(Available records Opens)
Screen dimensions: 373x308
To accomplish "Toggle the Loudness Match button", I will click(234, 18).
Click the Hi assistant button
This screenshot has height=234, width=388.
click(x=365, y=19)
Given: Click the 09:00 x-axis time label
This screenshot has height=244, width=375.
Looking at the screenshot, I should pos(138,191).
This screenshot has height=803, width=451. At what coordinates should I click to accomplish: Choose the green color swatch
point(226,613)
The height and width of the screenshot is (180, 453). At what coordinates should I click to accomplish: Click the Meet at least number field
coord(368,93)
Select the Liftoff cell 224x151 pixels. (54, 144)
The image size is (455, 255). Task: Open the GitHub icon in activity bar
(Available records Closes)
(Available records Opens)
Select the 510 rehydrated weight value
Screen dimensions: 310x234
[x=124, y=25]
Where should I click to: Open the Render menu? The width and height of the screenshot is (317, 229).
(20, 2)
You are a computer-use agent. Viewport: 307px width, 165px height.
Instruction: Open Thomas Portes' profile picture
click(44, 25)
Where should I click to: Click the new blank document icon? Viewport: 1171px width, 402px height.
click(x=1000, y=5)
(Available records Closes)
:: Task ::
In the data above, find the line with "The height and" and the line with "The image size". Retype both, plus every line between them, exactly.

:: Answer to the problem ::
The height and width of the screenshot is (180, 453). At what coordinates should I click to accomplish: Click the Meet at least number field
coord(368,93)
Select the Liftoff cell 224x151 pixels. (54, 144)
The image size is (455, 255). Task: Open the GitHub icon in activity bar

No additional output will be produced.